18 de Janeiro de 2020 às 00:01

Em cinco dias 10 mil camelos serão mortos por franco-atiradores na Austrália (Dos jornais). Crédito da foto: Faisal Al-Nasser / AFP

 

Edgard Steffen

Más notícias é que não faltam na Austrália. Não bastasse a seca, incêndios -- diga-se de passagem não levantaram protestos dos ecologistas militantes -- devastam parte daquele país. O fogo destrói casas e fazendas. Matam animais domésticos e selvagens. Ameaçam de extinção espécies como a dos coalas, porque estes simpáticos “ursinhos” (na verdade, marsupiais) refugiam-se no topo das árvores. Melhor sorte têm os cangurus que, aos pulos fogem da área incendiada. Sobre eles, helicópteros despejam chuva de batata-doce, cenoura e legumes para que não morram de fome. O homem nem sempre consegue fugir das armadilhas do fogaréu.

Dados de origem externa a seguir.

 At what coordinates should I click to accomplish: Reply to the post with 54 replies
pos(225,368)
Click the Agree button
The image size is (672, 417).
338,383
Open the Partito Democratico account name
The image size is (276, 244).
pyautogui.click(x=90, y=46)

Não conheço o país, descrevem-no muito parecido com o Brasil. Conjecturo que tanto os fazendeiros que perderam a vida, como os que se salvaram, tenham trabalhado feito camelos. Os sobreviventes terão que reformular seus projetos e acamelar feito mouros para reconstruir as herdades. Envelhecidos, sem o vigor da juventude, mais árdua será a luta e a labuta.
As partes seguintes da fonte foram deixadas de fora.